混沌時代の販売情報力黒川想介 必要に気づいてもらう質問とは

18世紀の後半から始まったとされる産業革命は、西洋から始まり「燎原(りょうげん)の火の如く」広まり、それまでの社会構造を世界的規模で変えていった。革命的変化を引き起こしたものは、新たな動力の発明と機械技術であった。更に電気の発明・発見により電気技術が発達して、19世紀から20世紀にかけて急速に工業化社会を築いてきた。

20世紀も80年代頃になると脱工業化社会という言葉が散見されて、ポストインダストリアル社会は情報化社会と言われるような認識が一般化されてきた。

工業化社会から、情報化社会に移行させてきた主役は技術である。新しい技術の誕生によって、世の中はどんどん便利になっていく。便利になればなるほど、人は身体の各部を動かさないで済んでしまう。楽をする人の身体的機能は衰える。

そのことに気付いて、スポーツジムが盛んになり、公園や路上でウォーキングやジョギングをする人達が増えてくる。また、文章を作るのにパソコンを使いだすと、とても便利であるから文章をペンで書かなくなる。パソコンには漢字変換があるため、ペンで字を書かなくなったとたん、漢字を読めるが書けなくなっていく。そのことが寂しいと感じる人達が増えてくると、漢字検定が流行し検定機関は大儲けする。

便利になると失っていくものは増えてくるが、それに気付いて人は一応の手当てを試みている。便利を作ってきた技術は、更に便利を追求して新しい技術を生んでいく。便利になって失ったものをカバーするためにも、新しい技術は生まれていく。

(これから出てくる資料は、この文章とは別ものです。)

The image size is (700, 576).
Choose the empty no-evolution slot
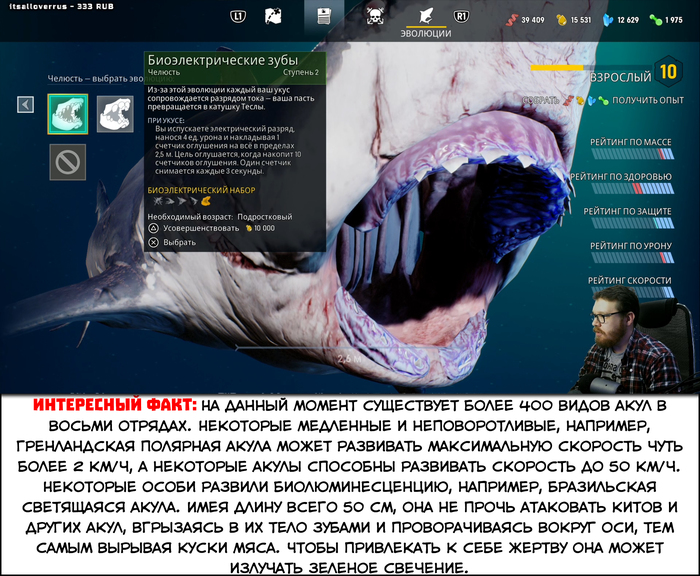click(68, 161)
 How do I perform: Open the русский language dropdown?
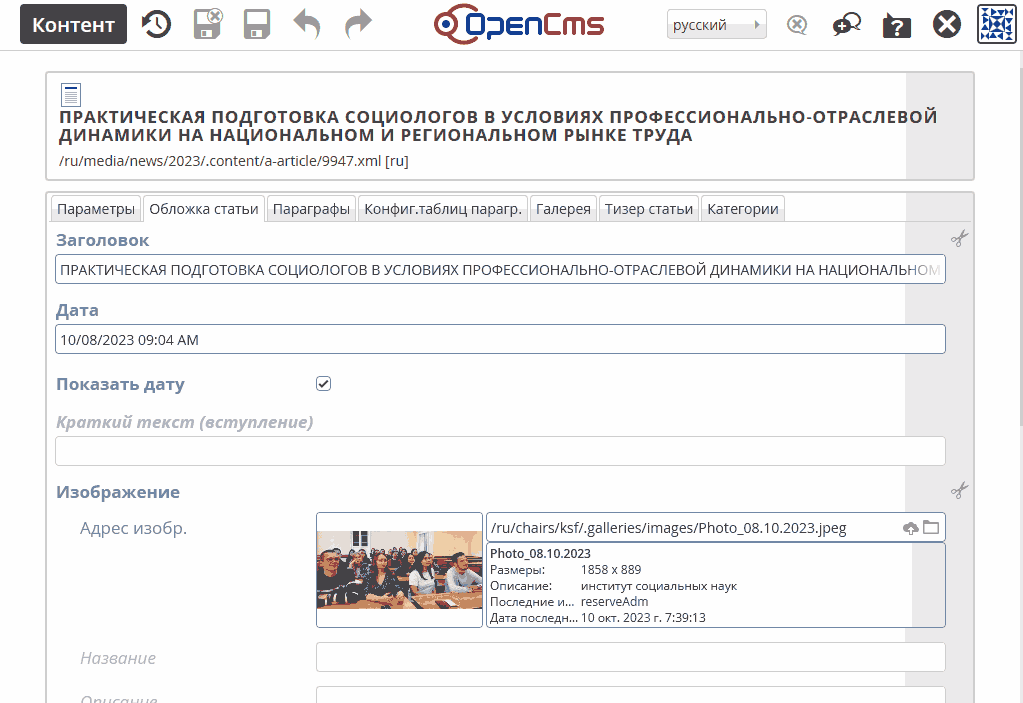pyautogui.click(x=716, y=25)
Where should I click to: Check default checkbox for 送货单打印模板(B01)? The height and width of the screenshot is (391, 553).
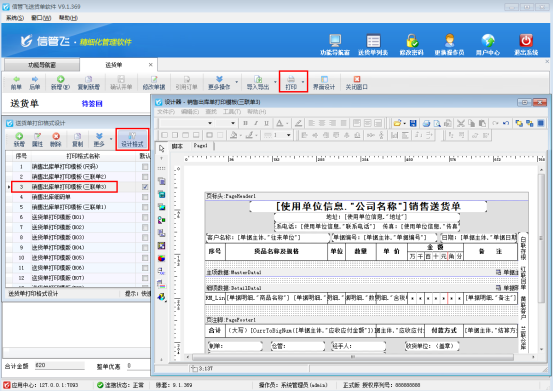coord(145,217)
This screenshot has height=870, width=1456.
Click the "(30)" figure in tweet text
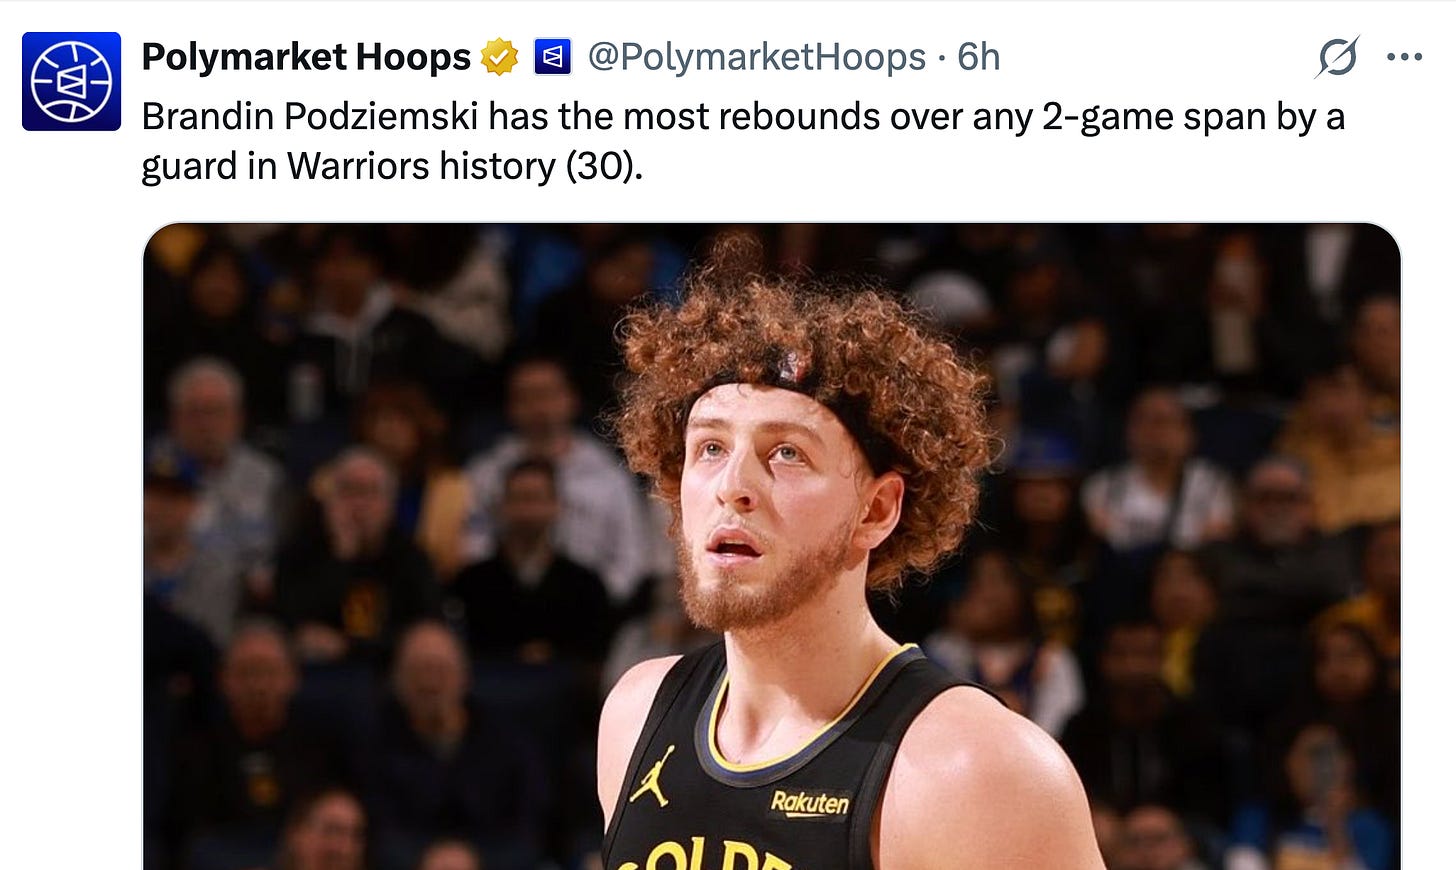coord(603,166)
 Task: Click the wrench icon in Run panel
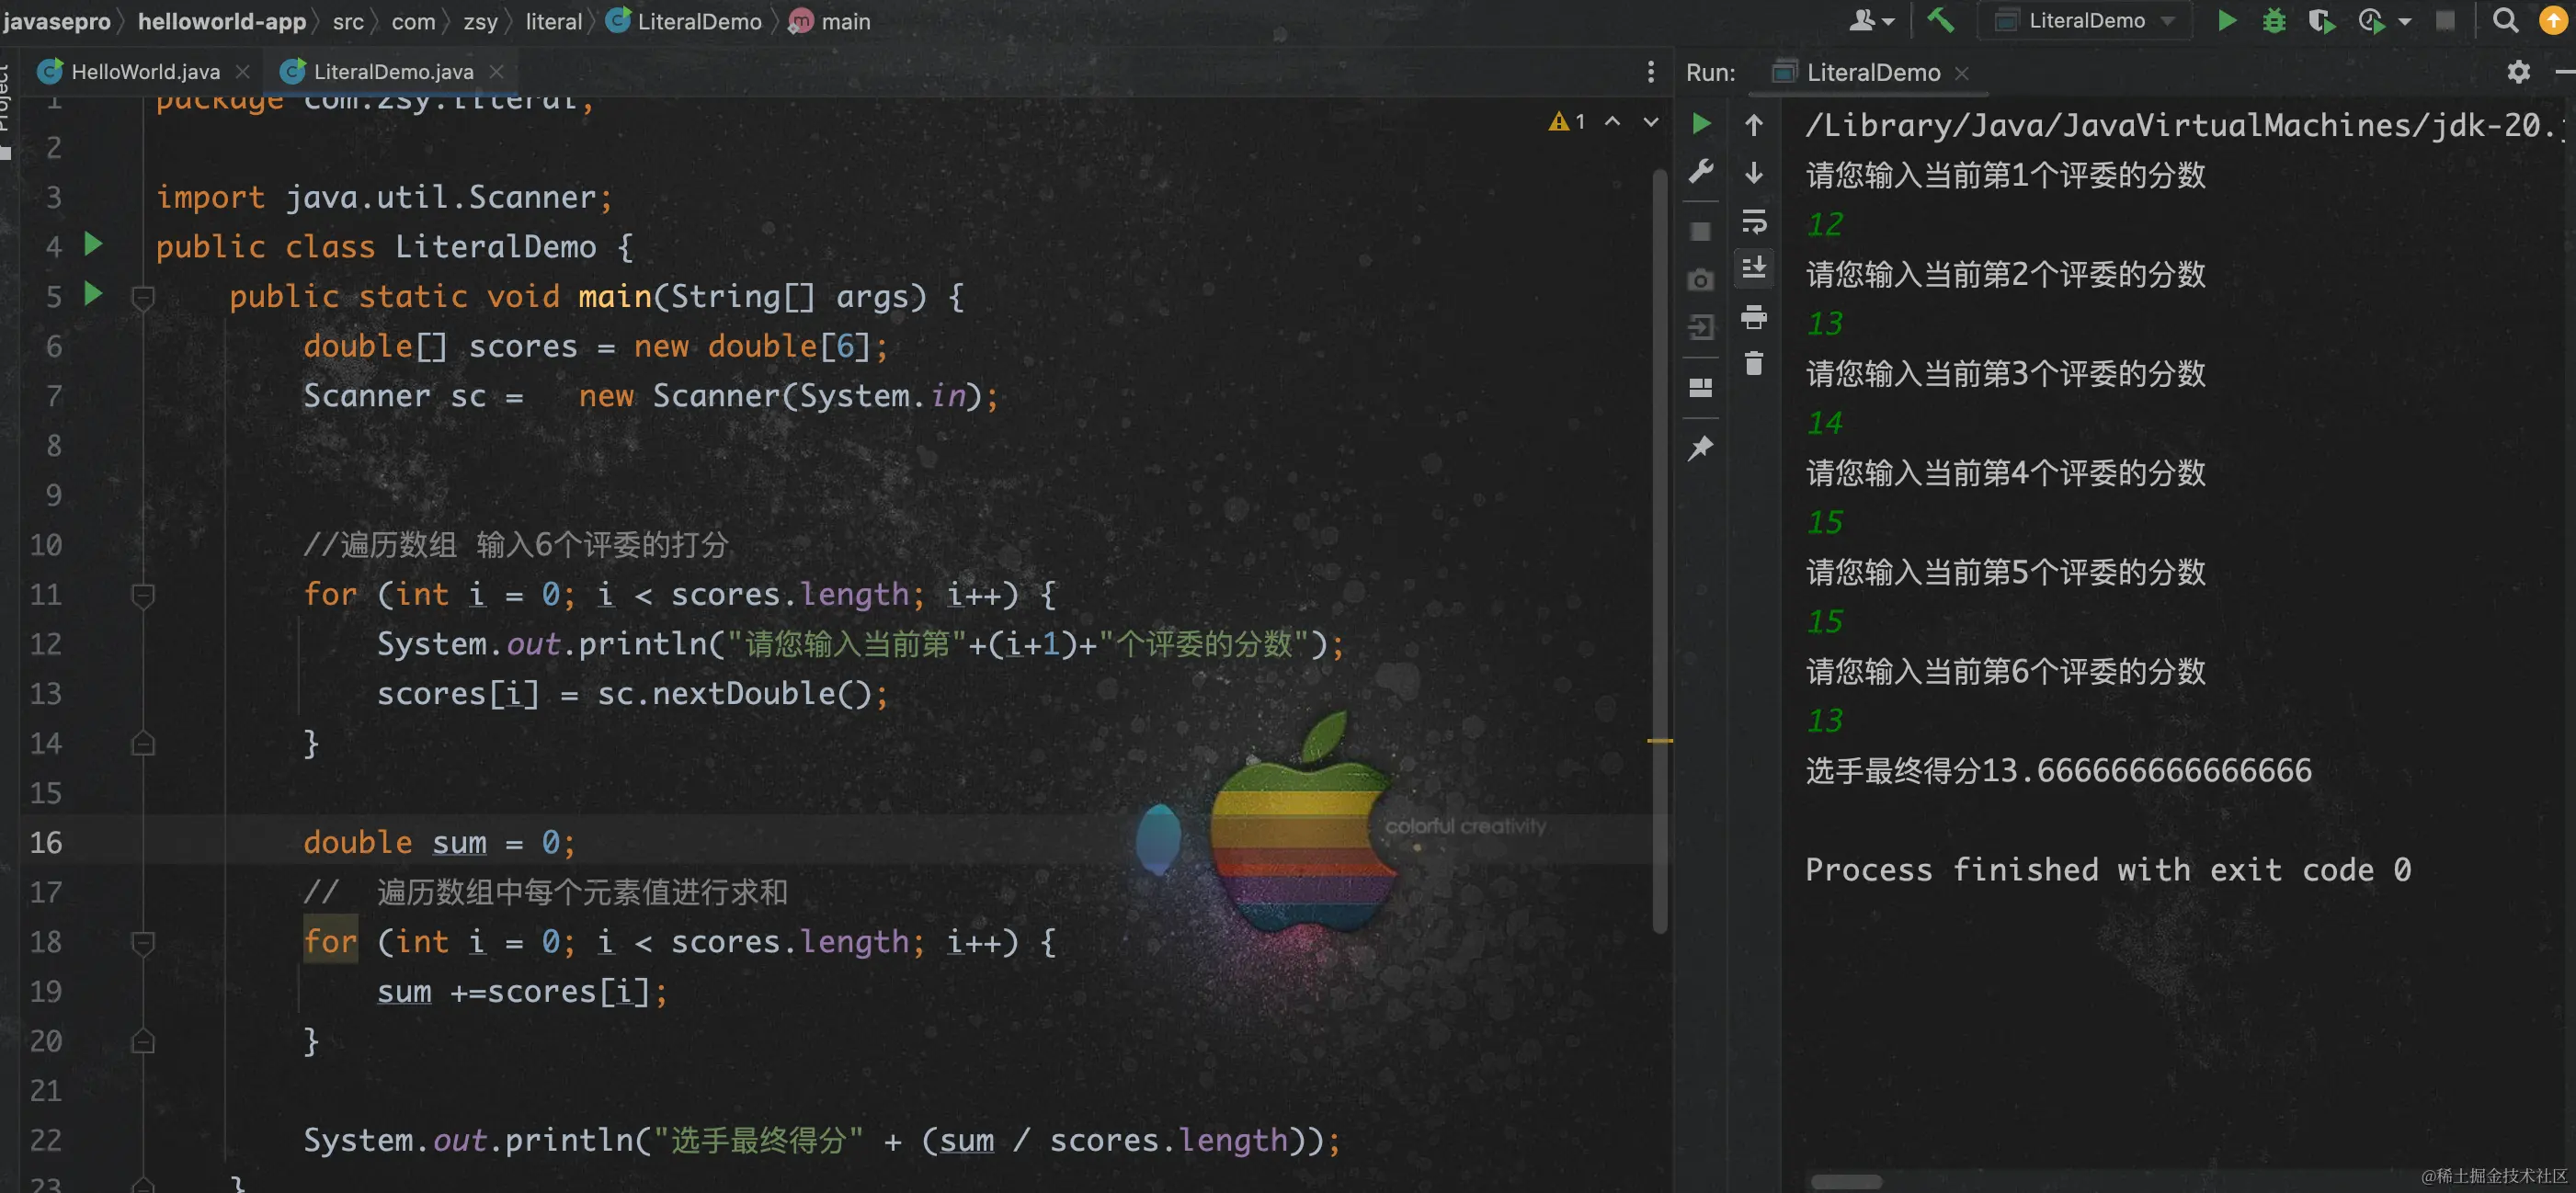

一方、事によっては人にやさしく、社会に適合するために通過してきた技術の適用を視野に入れなければならない場面も増えつつある。

便利になった世の中を作ってきた工業化技術や情報化技術に、電気部品や制御コンポーネント業界は大きくかかわってきた。
60年代前半には、動力を人手でコントロールする機械が隆盛を極めていた。後半に入ると自動制御付きの機械が多くなり、70年代に入ると機械単独の動きで生産するのでなく、機械と装置のシステムで生産するようになった。このまま進んで行くと、いつか技術は技術と呼び製造工程がオール自動化になる。そして人手のいらない無人の工場になるのではないかと、制御部品やコンポーネントの販売員は感じていた時代もあった。

そのくらい、FA分野の自動化技術の進みは速かった。これから先も生産効率をあげる技術の開拓は、とどまるところを知らずに進んでいくのであろう。また、その進行に待ったをかける諸条件も現れ、技術はそれらの諸条件を乗り越えるための技術開発も行われるのであろう。混沌とした時代の中にいても、前記のように大筋の流れは予測できている。

しかし、実際にはどこから、どのように変わって抜け出していくかは自分達が領域としている市場の変化を、現場の目をもって見逃さないようにしないとわからない。そのために現場の販売員の情報収集能力を鍛えておく必要がある。顧客に何を求めるかによって、質問の種類が分けられる。

前回までに(1)具体的情報を求める(2)具体的情報を求めずコミュニケーションを求める―の2点を詳述してきた。3つ目は、必要に気づいてもらうことを目的とした質問である。

技術者は、技術として壷つぼにはまって複雑さに巻き込まれる場合がある。そこで技術に素人の販売員が単純に示唆できる場合がある。一例を挙げると「全てを自動化や電子化せず、一部を人手にしたりメカでやればどうなるんでしょうか」などのような質問をすることである。